Sperm is probably not the date night topic you had in mind. It’s certainly not the sexiest conversation to have but, when you’re trying to conceive, it’s a necessary one. Though too many people assume that difficulty getting pregnant falls on the woman, studies have shown that in 30-40% of infertile couples, the problem lies solely with the male. For this reason, it’s important to stay up to date on all things sperm, so you and your partner can make healthy, fertility-minded choices.
New sperm are made roughly every 3 months
Unlike female eggs, which are released once a month during ovulation, sperm is constantly being produced. This is good news for couples trying to conceive — every 70 days your partner has a new set of matured sperm, giving him the chance to improve his sperm health and count every few months. There’s no time like the present to make lifestyle changes to support your partner’s fertility. Which brings us to...
Lifestyle choices greatly affect male fertility
Men who smoke, drink alcohol, and consume caffeine are putting their sperm at risk. Studies have found that when it comes to nicotine, it doesn’t matter how much you use — any amount can cause poor sperm morphology and motility.
Rest easy, men. You don’t have to give up alcohol entirely (though an act of solidarity with your partner would surely not go unnoticed). A drink or two every once in awhile won’t have a large impact on your fertility but regular drinking can lower the motility and concentration of your sperm.
One of the biggest lifestyle changes necessary to promote fertility is weight loss. Men with a BMI higher than 25 are found to have significantly less healthy sperm than men who are not obese. When you and your partner are trying to get pregnant, consider these factors and be sure to make smart choices about drinking, smoking, and exercise.
Nutrition is not just for the mom-to-be
If you’re the only one taking folic acid supplements and prenatal vitamins, it’s time to reevaluate. Men need a variety of nutrients to maintain optimal sperm health. Here’s a breakdown of some key nutrients, along with recommended food sources, courtesy of natural-fertility-info.com.
- Zinc — Zinc is a trace mineral that boosts sperm levels and improves the form, function, and quality.

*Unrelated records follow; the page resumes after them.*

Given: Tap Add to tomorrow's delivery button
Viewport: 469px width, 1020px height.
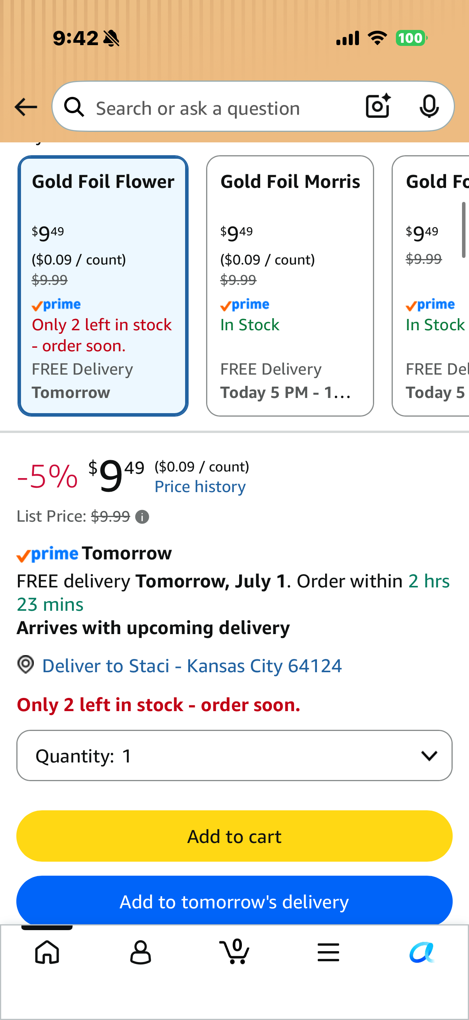Looking at the screenshot, I should [x=234, y=900].
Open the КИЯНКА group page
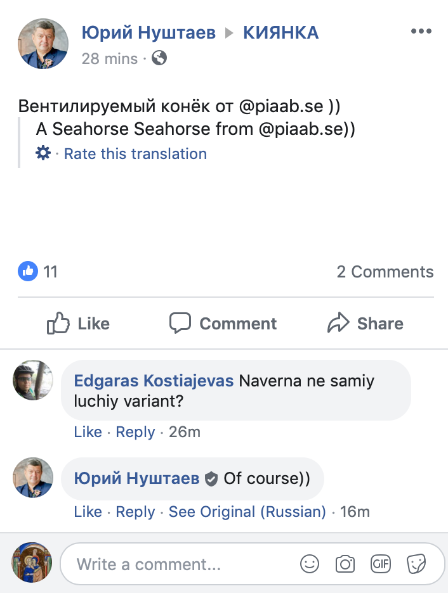The height and width of the screenshot is (598, 448). (x=281, y=33)
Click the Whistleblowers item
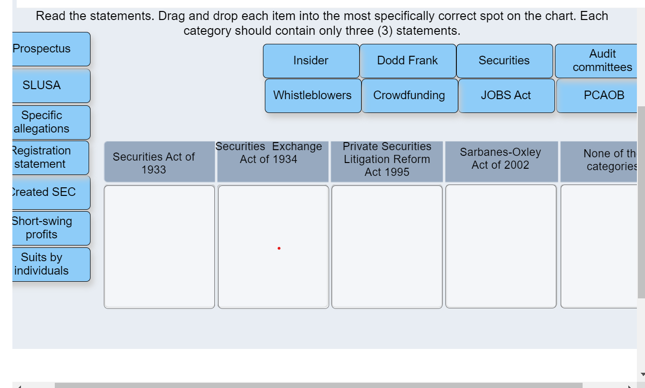 pyautogui.click(x=312, y=95)
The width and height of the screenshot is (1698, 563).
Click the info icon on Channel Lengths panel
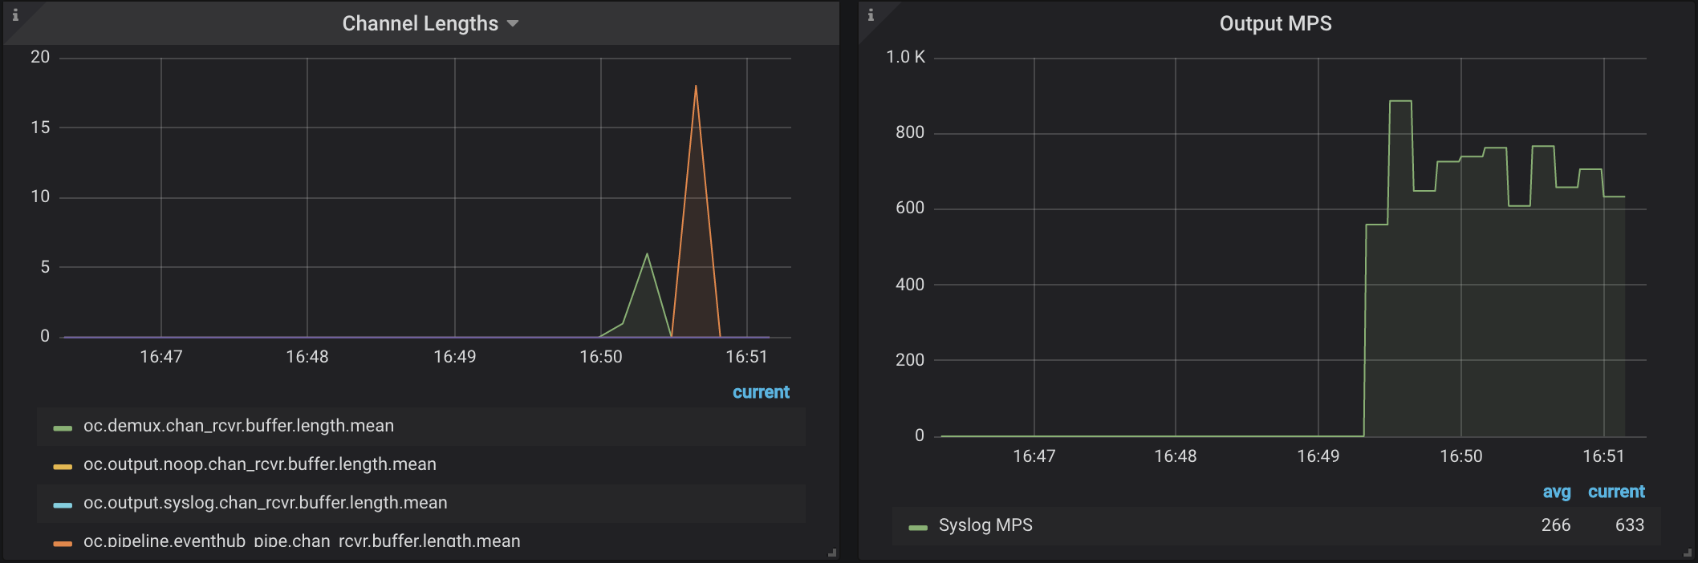[x=14, y=14]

Foods with zinc: Tofu, tempeh, legumes, grains, nuts, seeds, sesame seeds, yogurt, peas.
- Folic acid — Men with low levels of folate can have an increased risk of their sperm having too few or too many chromosomes, which can lead to birth defects or an increased chance of miscarriage.
Foods with folic acid: lentils, chickpeas, spinach, and asparagus.
- L-carnitine — This is a nutrient necessary for the proper function of sperm cells — especially sperm count and motility. Taking L-carnitine supplements can help boost sperm count and increase your chances of conception.Foods with L-carnitine: organic red meat and dairy products
Of course, there are plenty of other nutrients that men can benefit from when trying to improve sperm count and quality. Most importantly, eat a balanced diet of protein, complex carbs, and plenty of vegetables. This goes for mom and dad.
Keeping sperm cool is cool
You may have heard rumors that men should avoid wearing tight underwear, spending too much time in hot tubs, and keeping their laptops on their lap. The rumors are true. Sperm needs a precise temperature — 4 degrees cooler than his body temperature. When his testicles get too cool, his testicles move up and closer to his body. When they are too hot, they move away from his body in an attempt to cool down.
When sperm are exposed to too high of temperatures, they begin to die. That’s why it’s important for your man to be mindful about his heat exposure. There are also medical reasons why your testicles could overheat, like varicocele. When in doubt, talk to your doctor about testing and treatments.
Side note: heat isn’t the only thing to worry about. Check out our post on male endocrine disruptors.
Semen analysis is a thing and you should consider it
Trying to conceive can be a stressful time. Save yourself and your partner months of frustration by having him get a semen analysis. Knowing if there are any problems with the health of his sperm can save time, money, and a lot of stress in the long run. A semen analysis is usually recommended if you’ve been trying to conceive for a year without success. It’s a common procedure that can usually be done with his primary doctor. His semen will be tested for things like shape, movement, pH level, volume, and count. If one or more of these variables is abnormal, your doctor can talk to you about treatment options.
Bonus — Fun Sperm Facts
According to dontcookyourballs.com, a light-hearted guide to men’s sexual and reproductive health, here are some good-to-know statistics about sperm:
- Sperm take 72 days to grow
- They live 2 to 4 weeks in the testicle, 5 to 7 days in a woman, and 1 to 3 days in a cup
- The average man makes 1500 sperm per second
- On average, men make 525 billion sperm in their lifetime
Sperm — it’s not the most exciting topic and probably one you want to avoid at the dinner table. But there is an abundance of useful information that can help you and your man take control of his fertility. When it comes to getting pregnant, it’s important that both of you monitor your fertility and make any changes necessary.